Sámi Stories: Art and Identity of an Arctic People is a landmark exhibition examining the history, identity, politics, and visual culture of the Sámi, the indigenous people of Finland, Norway, Sweden, and Russia’s Kola Peninsula. Featuring a selection of contemporary artworks and traditional duodji (handicraft)—including a reindeer milk scoop, shaman’s drum, cradle, and a selection of hats and dolls—Sámi Stories offers visitors an overview of Sámi history and visual culture from the 17th century to the present.

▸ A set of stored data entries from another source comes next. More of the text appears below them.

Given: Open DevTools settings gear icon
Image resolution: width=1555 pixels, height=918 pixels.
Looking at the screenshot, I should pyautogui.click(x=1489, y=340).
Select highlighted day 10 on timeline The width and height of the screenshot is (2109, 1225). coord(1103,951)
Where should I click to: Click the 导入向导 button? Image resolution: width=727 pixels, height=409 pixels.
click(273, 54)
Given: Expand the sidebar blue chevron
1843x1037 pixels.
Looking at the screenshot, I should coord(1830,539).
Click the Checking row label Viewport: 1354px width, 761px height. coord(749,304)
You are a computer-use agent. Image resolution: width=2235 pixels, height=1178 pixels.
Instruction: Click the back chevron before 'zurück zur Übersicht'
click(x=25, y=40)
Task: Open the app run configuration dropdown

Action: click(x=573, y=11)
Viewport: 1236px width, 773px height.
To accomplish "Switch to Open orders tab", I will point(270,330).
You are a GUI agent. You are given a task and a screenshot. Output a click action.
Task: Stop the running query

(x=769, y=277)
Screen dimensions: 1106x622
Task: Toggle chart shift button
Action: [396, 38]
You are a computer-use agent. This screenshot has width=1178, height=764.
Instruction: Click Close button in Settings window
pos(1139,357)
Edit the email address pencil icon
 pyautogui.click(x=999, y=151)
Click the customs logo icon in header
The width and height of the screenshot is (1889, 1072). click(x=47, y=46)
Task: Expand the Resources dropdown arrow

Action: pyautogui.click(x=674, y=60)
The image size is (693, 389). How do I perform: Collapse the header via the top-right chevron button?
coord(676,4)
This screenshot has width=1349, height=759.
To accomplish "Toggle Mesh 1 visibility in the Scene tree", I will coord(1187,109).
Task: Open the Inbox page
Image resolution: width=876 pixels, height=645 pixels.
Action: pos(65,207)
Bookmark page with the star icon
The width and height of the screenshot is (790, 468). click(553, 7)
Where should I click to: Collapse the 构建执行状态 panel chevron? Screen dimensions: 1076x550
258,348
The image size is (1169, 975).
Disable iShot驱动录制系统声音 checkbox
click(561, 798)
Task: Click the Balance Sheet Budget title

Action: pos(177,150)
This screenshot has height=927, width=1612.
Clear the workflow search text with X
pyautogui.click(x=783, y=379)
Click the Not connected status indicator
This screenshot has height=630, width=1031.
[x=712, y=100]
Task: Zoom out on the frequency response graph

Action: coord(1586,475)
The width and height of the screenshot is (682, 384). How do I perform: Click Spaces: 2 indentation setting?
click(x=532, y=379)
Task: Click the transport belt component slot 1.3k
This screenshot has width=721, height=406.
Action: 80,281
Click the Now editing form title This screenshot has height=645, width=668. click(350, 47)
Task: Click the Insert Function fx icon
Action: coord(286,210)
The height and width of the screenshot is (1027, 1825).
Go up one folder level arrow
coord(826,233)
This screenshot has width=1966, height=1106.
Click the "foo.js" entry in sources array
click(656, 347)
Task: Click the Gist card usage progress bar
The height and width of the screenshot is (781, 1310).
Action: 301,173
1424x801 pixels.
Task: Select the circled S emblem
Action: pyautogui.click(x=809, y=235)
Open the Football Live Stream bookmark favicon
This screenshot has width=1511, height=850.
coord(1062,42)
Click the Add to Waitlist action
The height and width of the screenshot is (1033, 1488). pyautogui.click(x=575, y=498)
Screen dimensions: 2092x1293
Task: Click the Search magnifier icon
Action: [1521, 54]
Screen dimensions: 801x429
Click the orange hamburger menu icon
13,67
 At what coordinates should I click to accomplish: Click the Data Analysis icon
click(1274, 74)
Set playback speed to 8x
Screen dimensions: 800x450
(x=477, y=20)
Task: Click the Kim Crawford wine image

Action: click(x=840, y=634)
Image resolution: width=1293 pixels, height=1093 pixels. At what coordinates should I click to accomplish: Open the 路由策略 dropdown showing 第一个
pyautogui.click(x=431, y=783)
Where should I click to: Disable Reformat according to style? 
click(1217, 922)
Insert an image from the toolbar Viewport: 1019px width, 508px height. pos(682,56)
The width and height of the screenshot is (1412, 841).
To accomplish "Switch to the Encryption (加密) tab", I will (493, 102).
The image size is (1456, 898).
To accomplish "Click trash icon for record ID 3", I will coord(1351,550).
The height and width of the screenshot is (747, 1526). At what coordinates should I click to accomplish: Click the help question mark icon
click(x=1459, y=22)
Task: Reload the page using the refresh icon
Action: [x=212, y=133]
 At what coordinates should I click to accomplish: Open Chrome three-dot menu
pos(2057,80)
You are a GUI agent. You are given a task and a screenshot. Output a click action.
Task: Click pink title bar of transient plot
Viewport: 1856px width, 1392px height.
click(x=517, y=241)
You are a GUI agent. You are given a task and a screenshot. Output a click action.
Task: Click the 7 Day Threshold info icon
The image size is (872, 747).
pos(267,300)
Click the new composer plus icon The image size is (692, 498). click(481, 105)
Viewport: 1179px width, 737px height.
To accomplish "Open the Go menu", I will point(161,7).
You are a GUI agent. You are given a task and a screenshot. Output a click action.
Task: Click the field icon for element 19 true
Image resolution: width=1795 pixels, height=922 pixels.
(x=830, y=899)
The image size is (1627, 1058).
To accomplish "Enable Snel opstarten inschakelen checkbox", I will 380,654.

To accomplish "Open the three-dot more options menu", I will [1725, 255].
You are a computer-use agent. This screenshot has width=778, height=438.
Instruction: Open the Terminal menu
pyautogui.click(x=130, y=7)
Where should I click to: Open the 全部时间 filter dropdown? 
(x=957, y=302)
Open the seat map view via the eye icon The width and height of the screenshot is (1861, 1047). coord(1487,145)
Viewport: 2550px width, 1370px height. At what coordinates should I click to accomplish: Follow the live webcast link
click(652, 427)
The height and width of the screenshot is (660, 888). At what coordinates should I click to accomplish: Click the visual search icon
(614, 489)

The exhibition’s eight contemporary artists—Rose-Marie Huuva (SE), Iver Jåks (NO), Britta Marakatt-Labba (SE), Arnold Johansen (NO), Aslaug Juliussen (NO), John Savio (NO), Arvid Sveen (NO), and Marja Helander (FI)—are all of Sámi descent, with the exception of Sveen, and work in a variety of media, including sculpture, video, installation, woodcut print, embroidery, and photography.
Installed alongside the historical cultural objects, the contemporary works illustrate the issues, ideas, and narratives that have shaped and continue to shape, the Sámi people and culture.
Sámi Stories: Art and Identity of an Arctic People was organized in commemoration of the 25th anniversary of the Norwegian Sámi Parliament and the 200th anniversary of the Norwegian Constitution, which, in 1988, was revised to offer unprecedented formal recognition of the Sámi people, language, and culture.
Sámi Stories: Art and Identity of an Arctic People was curated by Charis Gullickson and Marit Anne Hauan and organized by the Tromsø University Museum, Northern Norway Art Museum, and the American-Scandinavian Foundation (ASF).